Vescicole sotto esame con l’IA

I ricercatori hanno prelevato tramite un semplice prelievo del sangue le vescicole che sono state isolate e caratterizzate. I dati ottenuti sono poi stati analizzati e rielaborati da Francesco Rinaldi del Dipartimento di Matematica dell’Università di Padova, che ha utilizzato dei modelli di Intelligenza Artificiale (I.A.) per predire, con accuratezza, se le vescicole extracellulari appartenevano a un individuo sano o affetto da patologia degenerativa. “Abbiamo sviluppato – spiega Laura Pasetto dell’Istituto Mario Negri, primo autore del lavoro – un protocollo rapido che permette di misurare le caratteristiche delle vescicole extracellulari nel sangue dei pazienti affetti da Sla. Abbiamo decodificato le informazioni derivanti da queste piccole particelle lipidiche circolanti nel sangue e abbiamo capito come distinguere questi pazienti da altri affetti da diverse malattie neurologiche e muscolari”.

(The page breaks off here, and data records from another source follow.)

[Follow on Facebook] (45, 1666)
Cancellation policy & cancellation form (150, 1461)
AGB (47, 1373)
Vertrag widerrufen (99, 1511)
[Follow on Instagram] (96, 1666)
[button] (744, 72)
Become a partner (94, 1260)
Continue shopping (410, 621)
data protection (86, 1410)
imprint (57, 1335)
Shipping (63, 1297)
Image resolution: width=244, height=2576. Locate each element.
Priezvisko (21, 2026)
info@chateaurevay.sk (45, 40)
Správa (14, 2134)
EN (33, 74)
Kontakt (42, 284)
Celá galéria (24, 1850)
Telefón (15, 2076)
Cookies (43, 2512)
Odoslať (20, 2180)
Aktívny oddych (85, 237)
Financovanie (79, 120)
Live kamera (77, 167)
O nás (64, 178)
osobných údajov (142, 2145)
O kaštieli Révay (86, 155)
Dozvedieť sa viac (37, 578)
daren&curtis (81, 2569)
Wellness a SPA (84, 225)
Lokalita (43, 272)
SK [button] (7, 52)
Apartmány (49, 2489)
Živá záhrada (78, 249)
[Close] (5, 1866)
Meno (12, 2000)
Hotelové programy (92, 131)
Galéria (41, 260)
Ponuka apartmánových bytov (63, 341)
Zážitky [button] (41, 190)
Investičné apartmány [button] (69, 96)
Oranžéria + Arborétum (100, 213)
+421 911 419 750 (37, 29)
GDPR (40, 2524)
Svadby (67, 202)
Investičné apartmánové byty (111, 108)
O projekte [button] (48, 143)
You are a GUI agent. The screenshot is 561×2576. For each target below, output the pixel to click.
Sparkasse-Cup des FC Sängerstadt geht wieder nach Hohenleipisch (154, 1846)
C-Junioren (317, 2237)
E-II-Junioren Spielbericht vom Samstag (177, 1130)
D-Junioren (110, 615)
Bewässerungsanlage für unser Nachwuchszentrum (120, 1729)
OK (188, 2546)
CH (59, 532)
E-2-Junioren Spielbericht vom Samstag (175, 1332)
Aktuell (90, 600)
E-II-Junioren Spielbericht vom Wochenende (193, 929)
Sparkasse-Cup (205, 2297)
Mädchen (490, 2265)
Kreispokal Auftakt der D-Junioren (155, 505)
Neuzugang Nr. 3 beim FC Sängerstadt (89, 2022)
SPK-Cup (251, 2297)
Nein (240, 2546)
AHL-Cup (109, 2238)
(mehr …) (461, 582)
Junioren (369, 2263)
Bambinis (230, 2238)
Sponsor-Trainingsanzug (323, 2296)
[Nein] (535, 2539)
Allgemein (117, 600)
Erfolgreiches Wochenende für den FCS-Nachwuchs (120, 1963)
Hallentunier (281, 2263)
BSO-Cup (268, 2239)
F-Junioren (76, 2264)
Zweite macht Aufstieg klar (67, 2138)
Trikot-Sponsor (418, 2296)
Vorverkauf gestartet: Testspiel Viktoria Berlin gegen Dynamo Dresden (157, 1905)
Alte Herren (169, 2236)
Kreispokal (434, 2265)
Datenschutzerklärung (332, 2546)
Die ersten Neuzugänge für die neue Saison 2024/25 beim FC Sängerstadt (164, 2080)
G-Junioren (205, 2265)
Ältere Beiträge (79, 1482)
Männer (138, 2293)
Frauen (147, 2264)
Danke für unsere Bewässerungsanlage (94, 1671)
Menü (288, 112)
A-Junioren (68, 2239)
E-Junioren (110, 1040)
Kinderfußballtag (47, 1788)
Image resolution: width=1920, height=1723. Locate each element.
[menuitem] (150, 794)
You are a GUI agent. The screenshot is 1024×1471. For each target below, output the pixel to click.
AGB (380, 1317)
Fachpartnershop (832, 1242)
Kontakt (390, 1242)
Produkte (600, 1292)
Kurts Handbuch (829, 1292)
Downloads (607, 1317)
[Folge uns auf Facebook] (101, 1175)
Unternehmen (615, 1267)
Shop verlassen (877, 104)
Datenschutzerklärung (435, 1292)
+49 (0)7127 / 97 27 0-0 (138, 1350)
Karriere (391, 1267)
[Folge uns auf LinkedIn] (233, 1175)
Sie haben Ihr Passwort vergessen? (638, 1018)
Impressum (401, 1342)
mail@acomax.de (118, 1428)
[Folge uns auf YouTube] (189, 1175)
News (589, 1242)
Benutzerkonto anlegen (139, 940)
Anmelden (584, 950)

La caratterizzazione dei pazienti Sla

“I dati raccolti con questa caratterizzazione – aggiunge Manuela Basso – mostrano che le vescicole di pazienti Sla hanno dimensioni e livelli di proteine diversi da controlli sani e pazienti affetti da distrofie muscolari o malattia di Kennedy, malattie che possono mostrare sintomi simili nelle fasi precoci. Utilizzando questi parametri siamo riusciti anche a predire in maniera accurata la velocità di progressione della malattia”. Oltre ad offrire una possibilità di diagnosi precoce, quali altri prospettive apre questa scoperta? “L’identificazione di biomarcatori – risponde Valentina Bonetto – specifici e predittivi per diagnosi e prognosi sarebbe di grande aiuto non solo per la gestione clinica dei pazienti ma anche per lo sviluppo di una terapia efficace. Gli stessi risultati sono emersi nei modelli animali e questo è promettente anche per il monitoraggio di future sperimentazioni farmacologiche. Ora ci attendono studi di validazione per poter trasferire le scoperte, rilevate su un campione composto da 106 pazienti Sla e 96 soggetti controllo, alla pratica clinica”.